P. aeruginosa is known to be highly virulent, causing eye ulcerations that are more difficult to treat than other bacterial corneal ulcers resulting in poor visual outcomes (Sy et al., 2012). In this study we found that a bispecific antibody targeting two evasion mechanisms in P. aeruginosa can effectively and rapidly reach the eye and together with antibiotics can help to breakdown bacterial biofilms. Blocking the T3S, and therefore the cytotoxic effects of P. aeruginosa, reduced the need for NET formation. In addition, targeting Psl with the antibody either disrupts the development of a biofilm or opsonizes the bacteria (DiGiandomenico et al., 2014) that are trying to form a biofilm, thus promoting neutrophil-mediated clearance. In combination with topical antibiotic treatment we found that blocking both virulence factors was necessary for the effective eradication of infection and reduction of eye inflammation in mice with a developed biofilm.

Initially, neutrophils were thought to perform frustrated phagocytosis in an attempt to engulf either inert or large particles. More recently, it was reported that these types of large particles including pathogens such as hyphae may induce NET release (Branzk et al., 2014). In our study, we saw that neutrophils primarily attempted to phagocytose planktonic P. aeruginosa, but when presented with the same species of bacterium as a large impenetrable biofilm, the neutrophils release NETs that formed a barrier restricting dissemination into the brain. The inability to make NETs resulted in bacteria entering the brain from the corneal surface. While both blood and the optic nerve could function as portals for this dissemination, we speculate that bacteria utilize the optic nerve to enter the brain as no other organ was infected despite the fact that this strain of P. aeruginosa is trophic for the lung and spleen when in blood (Thanabalasuriar et al., 2017). A similar mechanism of dissemination through the optic nerve was previously suggested for viral infections (Olson et al., 1987; Francis et al., 2003). In this study we show an intriguing example of host-response co-evolution in that NET formation seemed to occur hand in hand with biofilm formation. While it is impossible to delineate whether the NETs induced biofilm formation or whether the biofilm induced NET formation, it is clear NETs absolutely serve a barrier function, that seems critical to survival of the host but comes at the expense of the eye. As such, treatment strategies must be designed with this very precarious balance in mind.

STAR METHODS

CONTACT FOR REAGENT AND RESOURCE SHARING

Further information and requests for resources and reagents should be directed to and will be fulfilled by the Lead Contact, Paul Kubes (pkubes@ucalgary.ca).

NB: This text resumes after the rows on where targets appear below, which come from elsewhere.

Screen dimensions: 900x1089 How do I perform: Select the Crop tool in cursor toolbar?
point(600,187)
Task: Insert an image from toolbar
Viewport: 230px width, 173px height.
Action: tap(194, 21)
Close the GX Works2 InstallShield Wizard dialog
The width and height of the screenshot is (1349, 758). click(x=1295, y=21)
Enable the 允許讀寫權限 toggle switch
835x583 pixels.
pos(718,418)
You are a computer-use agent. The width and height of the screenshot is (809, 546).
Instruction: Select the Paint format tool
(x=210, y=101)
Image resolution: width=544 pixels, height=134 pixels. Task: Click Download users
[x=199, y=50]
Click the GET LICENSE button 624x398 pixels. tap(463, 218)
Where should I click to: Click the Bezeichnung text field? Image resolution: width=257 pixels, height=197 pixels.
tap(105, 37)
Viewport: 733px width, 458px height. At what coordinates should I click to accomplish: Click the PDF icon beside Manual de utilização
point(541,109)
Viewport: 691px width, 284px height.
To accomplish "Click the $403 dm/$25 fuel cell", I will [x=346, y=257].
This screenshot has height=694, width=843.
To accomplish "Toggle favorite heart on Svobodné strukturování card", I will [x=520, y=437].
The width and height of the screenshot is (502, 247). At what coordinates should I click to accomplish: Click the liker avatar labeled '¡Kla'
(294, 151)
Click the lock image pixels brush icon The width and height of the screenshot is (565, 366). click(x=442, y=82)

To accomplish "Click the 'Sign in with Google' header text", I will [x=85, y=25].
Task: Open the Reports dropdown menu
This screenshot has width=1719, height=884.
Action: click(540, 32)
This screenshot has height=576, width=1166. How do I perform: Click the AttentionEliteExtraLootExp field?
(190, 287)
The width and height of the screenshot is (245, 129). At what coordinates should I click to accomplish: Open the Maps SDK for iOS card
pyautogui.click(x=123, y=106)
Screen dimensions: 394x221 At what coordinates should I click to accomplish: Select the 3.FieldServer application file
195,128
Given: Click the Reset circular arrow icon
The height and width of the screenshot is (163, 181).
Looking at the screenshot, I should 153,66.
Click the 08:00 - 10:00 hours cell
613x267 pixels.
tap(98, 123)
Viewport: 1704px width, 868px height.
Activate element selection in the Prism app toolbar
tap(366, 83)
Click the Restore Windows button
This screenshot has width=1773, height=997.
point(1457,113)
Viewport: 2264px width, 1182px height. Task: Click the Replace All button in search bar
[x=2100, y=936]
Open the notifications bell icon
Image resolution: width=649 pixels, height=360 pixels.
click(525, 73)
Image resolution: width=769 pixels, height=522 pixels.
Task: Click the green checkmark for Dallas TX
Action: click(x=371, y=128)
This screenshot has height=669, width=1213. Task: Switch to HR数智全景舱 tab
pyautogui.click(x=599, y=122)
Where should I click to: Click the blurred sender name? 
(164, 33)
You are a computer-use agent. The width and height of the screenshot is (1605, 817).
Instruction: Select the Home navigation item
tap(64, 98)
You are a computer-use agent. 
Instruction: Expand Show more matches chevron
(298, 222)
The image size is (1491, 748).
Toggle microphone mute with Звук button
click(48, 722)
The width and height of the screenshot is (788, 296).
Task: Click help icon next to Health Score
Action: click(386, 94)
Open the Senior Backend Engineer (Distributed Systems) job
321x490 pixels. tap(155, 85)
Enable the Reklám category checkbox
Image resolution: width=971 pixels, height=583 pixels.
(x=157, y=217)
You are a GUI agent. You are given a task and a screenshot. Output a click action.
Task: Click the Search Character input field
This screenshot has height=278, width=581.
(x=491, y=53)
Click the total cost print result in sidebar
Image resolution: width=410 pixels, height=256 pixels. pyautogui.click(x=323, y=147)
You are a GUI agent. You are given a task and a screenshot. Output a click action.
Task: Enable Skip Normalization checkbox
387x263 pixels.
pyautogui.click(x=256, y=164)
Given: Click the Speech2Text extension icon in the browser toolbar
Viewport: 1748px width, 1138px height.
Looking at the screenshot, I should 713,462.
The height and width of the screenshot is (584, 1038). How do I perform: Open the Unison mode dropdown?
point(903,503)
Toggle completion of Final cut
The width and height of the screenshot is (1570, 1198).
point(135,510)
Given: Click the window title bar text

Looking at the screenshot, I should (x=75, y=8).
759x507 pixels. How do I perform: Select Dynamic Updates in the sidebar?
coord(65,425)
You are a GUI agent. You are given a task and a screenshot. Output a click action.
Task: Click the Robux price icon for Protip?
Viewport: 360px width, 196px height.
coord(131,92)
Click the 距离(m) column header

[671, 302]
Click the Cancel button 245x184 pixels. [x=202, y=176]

EXPERIMENTAL MODELS AND SUBJECT DETAILS

Mice

6–8 week-old C57BL/6 wild-type male and female mice were purchased from The Jackson Laboratory originally and the bred in house. Experiments consisted of a combination of males and females since there were no sex specific effects seen in the data sets. B6.129S4-C3,tm1Crr./J referred to as C3 ^−/− mice in this paper were purchased from The Jackson Laboratory (3641). FcRγ^−/− on the C57 background were purchased from Taconic (583). Catchup mice were a gift from Matthias Gunzer. Neutrophil elastase knockout mice were purchased from Jax strain 6112. Cathepsin C knockout mice (Cstc^−/−) were a gift from GlaxoSmithKline. Peptidyl arginine deiminase, type IV, (PAD4^−/−) were a generous gift from Kerri A. Mowen, La Jolla California. Mice were housed under pathogen-free conditions and received sterilized rodent feed and water. All mice were used in experiments at the 6–8 weeks of age and combination of males and females were used. Littermates of the same age were allocated to experimental groups. All experimental animal protocols were approved by the University of Calgary Animal Care Committee and followed the Canadian Council for Animal Care Guidelines (protocol nr. AC16–0224 and AC16–0144).

Bacterial Strains

PAO1 bacteria were kindly donated to this work by Dr. Shawn Lewenza. Plasmid CTX-Ptac-GFP was obtained from D. Wozniak (Wyckoff and Wozniak, 2001). Plasmid pPM297 was generated by replacing the GFP coding sequence in CTX-Ptac-GFP with a synthetic gene encoding dsRed2. Both constructs were propagated in E. coli JM109. Tri-parental mating resulting in chromosomal integration of the fluorescent protein expression cassettes were carried out as described previously (Wyckoff and Wozniak, 2001). No difference in viability or in vitro growth kinetics were observed for all PAO1 isogenic mutant strains used in our manuscript when compared to the wild type parental strain (data not shown). For keratitis infections bacteria were grown overnight on blood agar plates at 37 degrees Celsius. Bacteria were scraped off the plate and resuspended in PBS. OD 650 was measured and bacterial volumes were calculated based on the OD.

METHOD DETAILS

Eye intravital microscopy

Mice were placed under anesthetic (ketamine (200mg/kg) and xylazine (10mg/kg)) and a jugular catheter was inserted as previously described (McDonald et al., 2010; Lee et al., 2010). Mice were placed on a heating pad (World precision Instruments), on their side and restrained using umbilical tape by their arms and feet to reduce movement from breathing. Throughout the imaging process the mouse remained on the heating pad with a rectal probe to maintain body temperature. A 25 mm circular coverslip (48380–080 VWR) mounted on a plastic restrainer was used to maintain the position of the head under the upright microscope (Figure S1A). A small drop of saline was placed on the eye before putting the mouse under the restrainer to keep the eye moist. Gentle and uniform pressure was placed on the eye with the coverslip (Figure S1A). Mice were imaged either using spinning disk confocal microscopy (Quorum) or multiphoton microscopy (Leica SP8). Leica SP8 microscope (Leica Microsystems), equipped with white light laser and resonance scanner, a 20X 0.95 NA water objective with a piezo actuator and controller was used. A combination of HyD-detectors and PMT internal (confocal) and external (2-photon) detectors were used to detect with 650–700 nm, 565–620 nm and 500–550 nm. Spinning disk confocal images were acquired with an upright microscope (BX51; Olympus; Quorum) XLUM Plan F1 10X 0.3 NA air and 20X 0.95 NA water immersion objectives. A C9100–13; Hamamatsu camera was used for fluorescence detection (Quorum). Simultaneous observation of bacteria, neutrophils, and therapeutic antibodies was assessed using 3 laser excitation wavelengths (488, 561, and 635 nm; Cobolt AB) in rapid succession and visualized with the appropriate long-pass filters (Semrock).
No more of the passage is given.